From the 2000 census, 602 or 18.3% were Roman Catholic, while 1,845 or 56.2% belonged to the Swiss Reformed Church. Of the rest of the population, there were 45 members of an Orthodox church (or about 1.37% of the population), there were 4 individuals (or about 0.12% of the population) who belonged to the Christian Catholic Church, and there were 306 individuals (or about 9.32% of the population) who belonged to another Christian church. There were 4 individuals (or about 0.12% of the population) who were Jewish, and 212 (or about 6.46% of the population) who were Islamic. There were 2 individuals who were Buddhist, 26 individuals who were Hindu and 9 individuals who belonged to another church. 216 (or about 6.58% of the population) belonged to no church, are agnostic or atheist, and 162 individuals (or about 4.94% of the population) did not answer the question.

==Transport==
Pieterlen sits on the Basel–Biel/Bienne and Jura Foot railway lines. It is served by regional trains at Pieterlen.

==Education==
In Pieterlen about 1,261 or (38.4%) of the population have completed non-mandatory upper secondary education, and 302 or (9.2%) have completed additional higher education (either university or a Fachhochschule). Of the 302 who completed tertiary schooling, 72.8% were Swiss men, 17.2% were Swiss women, 6.6% were non-Swiss men and 3.3% were non-Swiss women.

The Canton of Bern school system provides one year of non-obligatory Kindergarten, followed by six years of Primary school. This is followed by three years of obligatory lower Secondary school where the students are separated according to ability and aptitude. Following the lower Secondary students may attend additional schooling or they may enter an apprenticeship.

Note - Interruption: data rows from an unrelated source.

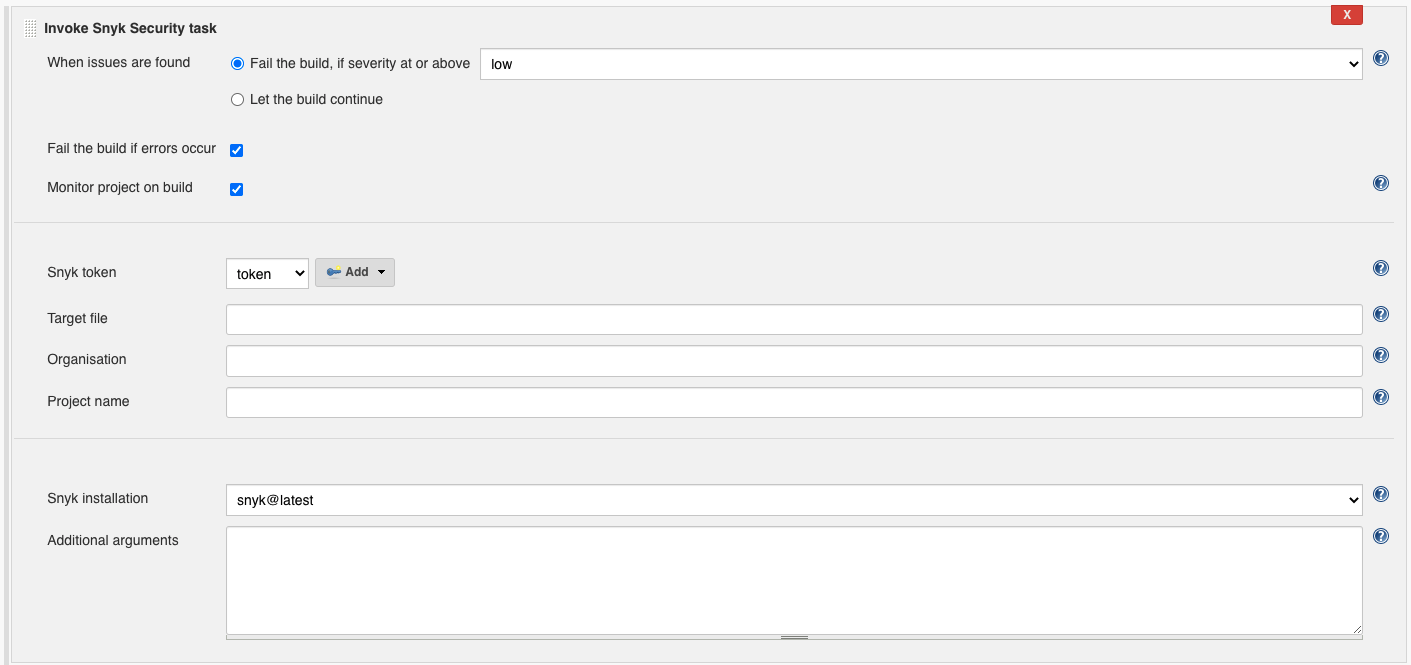Image resolution: width=1411 pixels, height=665 pixels.
Task: Uncheck 'Fail the build if errors occur'
Action: coord(237,150)

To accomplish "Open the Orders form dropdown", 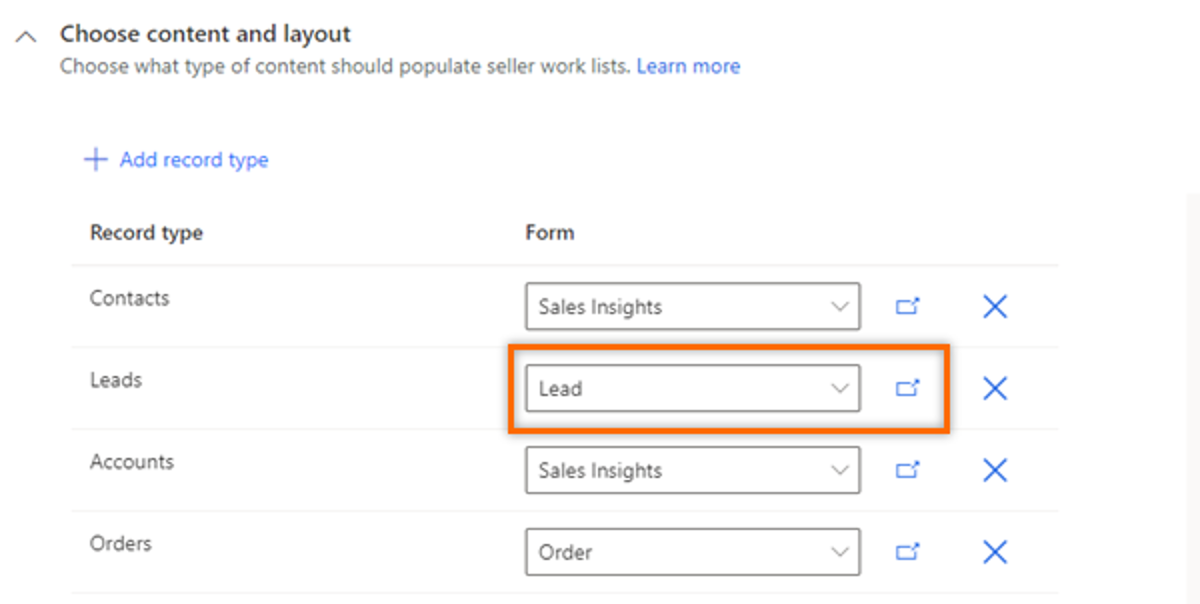I will coord(692,553).
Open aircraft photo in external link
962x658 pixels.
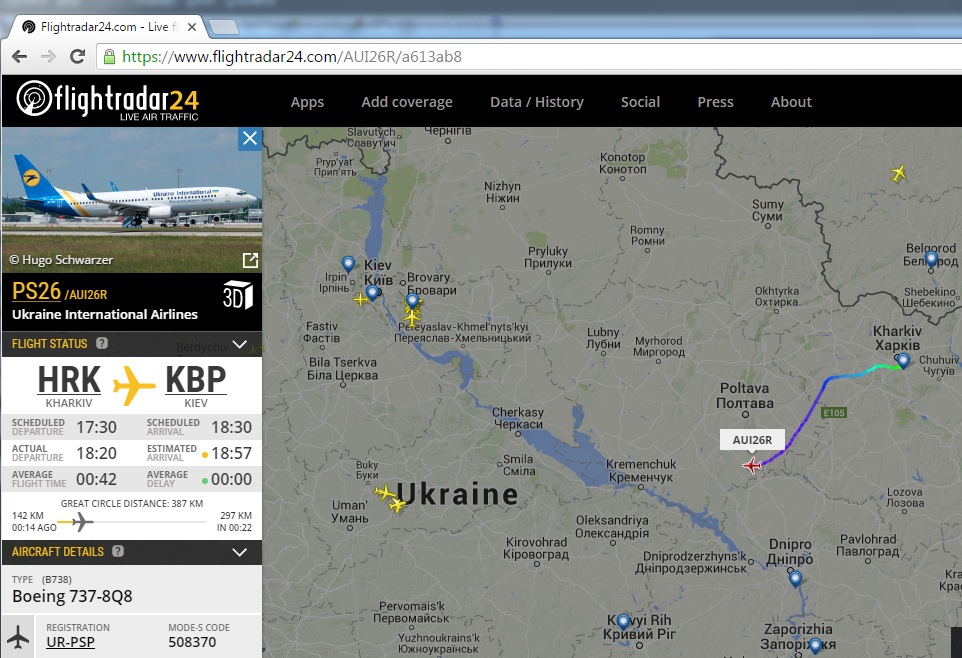(x=250, y=260)
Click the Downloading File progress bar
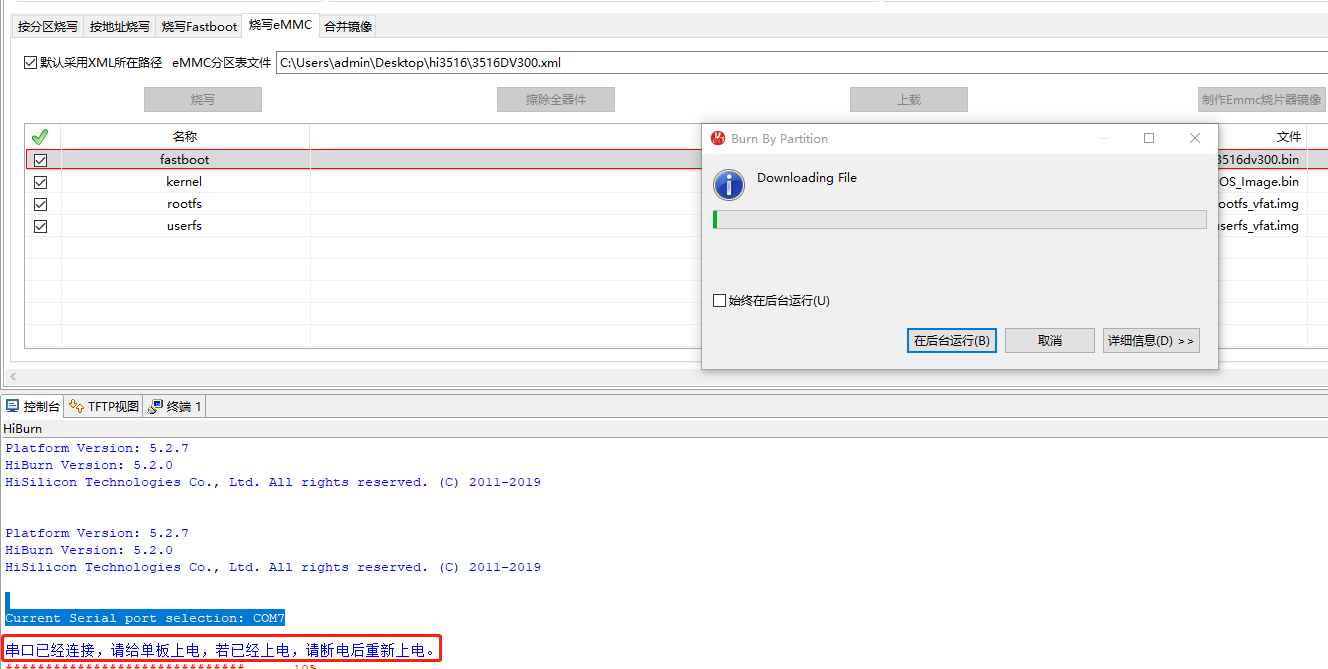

During the 2009–10 school year, there were a total of 384 students attending classes in Pieterlen. There were 4 kindergarten classes with a total of 72 students in the municipality. Of the kindergarten students, 22.2% were permanent or temporary residents of Switzerland (not citizens) and 48.6% have a different mother language than the classroom language. The municipality had 10 primary classes and 206 students. Of the primary students, 33.5% were permanent or temporary residents of Switzerland (not citizens) and 32.5% have a different mother language than the classroom language. During the same year, there were 6 lower secondary classes with a total of 89 students. There were 24.7% who were permanent or temporary residents of Switzerland (not citizens) and 29.2% have a different mother language than the classroom language.

As of 2000, there were 3 students in Pieterlen who came from another municipality, while 90 residents attended schools outside the municipality.